** Begin Data provided **
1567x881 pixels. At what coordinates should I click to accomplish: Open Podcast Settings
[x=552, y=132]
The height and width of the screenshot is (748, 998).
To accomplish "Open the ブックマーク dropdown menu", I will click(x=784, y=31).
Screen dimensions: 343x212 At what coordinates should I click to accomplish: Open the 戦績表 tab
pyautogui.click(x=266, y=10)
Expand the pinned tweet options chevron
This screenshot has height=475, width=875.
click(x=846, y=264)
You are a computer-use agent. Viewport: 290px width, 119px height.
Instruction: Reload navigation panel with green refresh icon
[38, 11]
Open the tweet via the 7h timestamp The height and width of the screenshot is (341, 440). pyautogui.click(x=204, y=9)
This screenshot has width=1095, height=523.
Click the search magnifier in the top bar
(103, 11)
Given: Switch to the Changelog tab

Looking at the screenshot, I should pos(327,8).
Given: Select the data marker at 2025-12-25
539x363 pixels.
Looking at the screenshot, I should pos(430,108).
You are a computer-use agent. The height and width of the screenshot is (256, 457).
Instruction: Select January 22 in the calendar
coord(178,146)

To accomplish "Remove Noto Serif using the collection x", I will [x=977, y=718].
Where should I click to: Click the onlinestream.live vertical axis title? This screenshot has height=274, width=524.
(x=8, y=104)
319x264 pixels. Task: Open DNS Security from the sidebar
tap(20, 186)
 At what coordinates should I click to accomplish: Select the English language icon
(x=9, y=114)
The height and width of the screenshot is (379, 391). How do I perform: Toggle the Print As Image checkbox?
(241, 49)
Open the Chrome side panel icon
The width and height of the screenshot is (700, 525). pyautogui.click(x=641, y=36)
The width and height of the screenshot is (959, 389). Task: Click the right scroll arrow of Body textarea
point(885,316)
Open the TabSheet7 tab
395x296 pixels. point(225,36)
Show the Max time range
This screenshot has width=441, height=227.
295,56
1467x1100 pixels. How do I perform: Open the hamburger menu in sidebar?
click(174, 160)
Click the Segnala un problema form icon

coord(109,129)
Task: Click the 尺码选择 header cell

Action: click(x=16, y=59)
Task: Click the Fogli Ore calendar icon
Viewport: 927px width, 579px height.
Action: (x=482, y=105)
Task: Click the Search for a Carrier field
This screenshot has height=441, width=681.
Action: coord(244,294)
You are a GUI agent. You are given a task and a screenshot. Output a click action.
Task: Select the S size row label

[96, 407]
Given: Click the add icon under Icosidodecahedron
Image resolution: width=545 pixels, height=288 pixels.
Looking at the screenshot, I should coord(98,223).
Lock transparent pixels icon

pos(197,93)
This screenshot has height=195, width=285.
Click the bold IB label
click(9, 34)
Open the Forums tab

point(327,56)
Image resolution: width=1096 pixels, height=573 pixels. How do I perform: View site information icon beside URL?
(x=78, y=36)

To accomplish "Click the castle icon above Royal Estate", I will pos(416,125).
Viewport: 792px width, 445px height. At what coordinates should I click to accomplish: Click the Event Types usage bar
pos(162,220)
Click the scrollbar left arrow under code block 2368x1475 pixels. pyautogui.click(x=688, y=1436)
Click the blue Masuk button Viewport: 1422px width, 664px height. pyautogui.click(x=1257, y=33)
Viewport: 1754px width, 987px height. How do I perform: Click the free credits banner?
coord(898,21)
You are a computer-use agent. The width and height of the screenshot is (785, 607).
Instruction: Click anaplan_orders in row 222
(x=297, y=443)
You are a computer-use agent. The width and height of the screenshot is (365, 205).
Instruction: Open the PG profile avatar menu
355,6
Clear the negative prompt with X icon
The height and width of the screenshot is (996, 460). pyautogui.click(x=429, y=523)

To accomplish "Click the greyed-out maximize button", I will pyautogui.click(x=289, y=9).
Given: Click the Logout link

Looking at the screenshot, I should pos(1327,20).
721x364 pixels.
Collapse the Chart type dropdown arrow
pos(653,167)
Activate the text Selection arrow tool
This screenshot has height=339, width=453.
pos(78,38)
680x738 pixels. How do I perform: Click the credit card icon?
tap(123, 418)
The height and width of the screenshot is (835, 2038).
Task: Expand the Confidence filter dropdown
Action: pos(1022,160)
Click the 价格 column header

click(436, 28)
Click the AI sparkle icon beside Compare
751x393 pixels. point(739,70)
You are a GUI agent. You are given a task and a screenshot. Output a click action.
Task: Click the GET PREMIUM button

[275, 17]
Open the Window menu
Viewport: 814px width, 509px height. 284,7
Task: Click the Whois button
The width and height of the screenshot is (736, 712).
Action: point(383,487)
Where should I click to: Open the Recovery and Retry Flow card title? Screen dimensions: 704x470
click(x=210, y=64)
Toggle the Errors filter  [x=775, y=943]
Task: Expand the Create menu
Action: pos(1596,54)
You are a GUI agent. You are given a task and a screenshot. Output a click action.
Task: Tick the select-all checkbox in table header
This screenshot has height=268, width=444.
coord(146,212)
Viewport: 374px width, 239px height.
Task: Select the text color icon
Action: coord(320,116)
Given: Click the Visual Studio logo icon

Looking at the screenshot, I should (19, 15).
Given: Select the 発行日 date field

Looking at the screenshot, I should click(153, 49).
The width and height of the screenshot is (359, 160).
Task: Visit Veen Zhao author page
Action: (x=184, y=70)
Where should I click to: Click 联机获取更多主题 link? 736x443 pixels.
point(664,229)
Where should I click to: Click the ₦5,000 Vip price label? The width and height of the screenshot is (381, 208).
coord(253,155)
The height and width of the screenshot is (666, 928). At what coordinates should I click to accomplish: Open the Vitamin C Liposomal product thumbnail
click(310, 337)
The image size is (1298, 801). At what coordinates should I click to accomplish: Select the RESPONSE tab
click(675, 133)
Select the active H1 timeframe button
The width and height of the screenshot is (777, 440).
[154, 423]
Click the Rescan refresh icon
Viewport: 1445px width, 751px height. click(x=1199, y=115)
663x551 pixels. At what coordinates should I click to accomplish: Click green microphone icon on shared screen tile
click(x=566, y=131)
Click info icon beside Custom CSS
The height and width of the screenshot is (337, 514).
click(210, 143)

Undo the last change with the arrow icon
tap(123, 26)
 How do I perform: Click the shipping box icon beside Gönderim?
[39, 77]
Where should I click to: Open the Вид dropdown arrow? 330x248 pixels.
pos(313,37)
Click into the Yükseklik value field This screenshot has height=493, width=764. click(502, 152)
** End Data provided **
> What is required:
How many lines of the records above contain the string "field", with case counting? Reply with the number alone.

> Solution to the exercise:
3